* **What you have to do**
Exclude the pictures, then restate every entry below exactly.

* **Data records**
• • • • • • •

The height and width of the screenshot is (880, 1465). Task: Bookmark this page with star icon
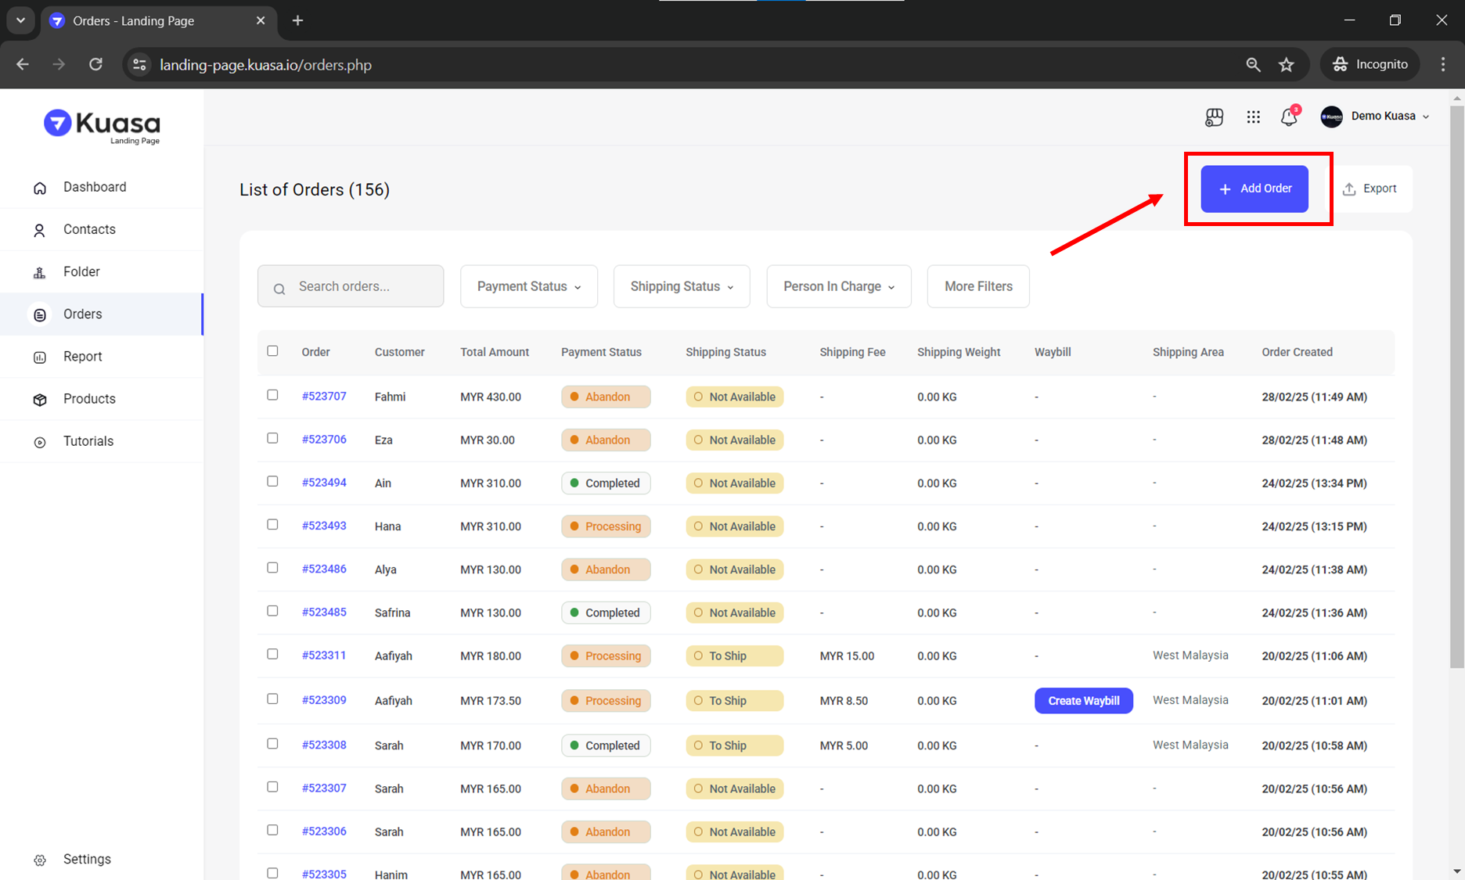pyautogui.click(x=1286, y=65)
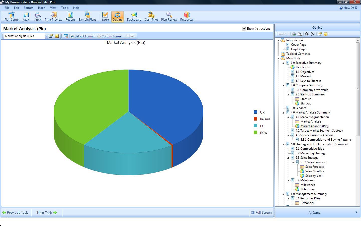The width and height of the screenshot is (361, 226).
Task: Collapse the 5.3.1 Sales Forecast tree node
Action: click(293, 162)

• • • • • • •

* **Your response**
The height and width of the screenshot is (880, 1465). Task: Bookmark this page with star icon
pyautogui.click(x=1286, y=65)
The width and height of the screenshot is (361, 226).
Task: Collapse the 5.3.1 Sales Forecast tree node
Action: click(293, 162)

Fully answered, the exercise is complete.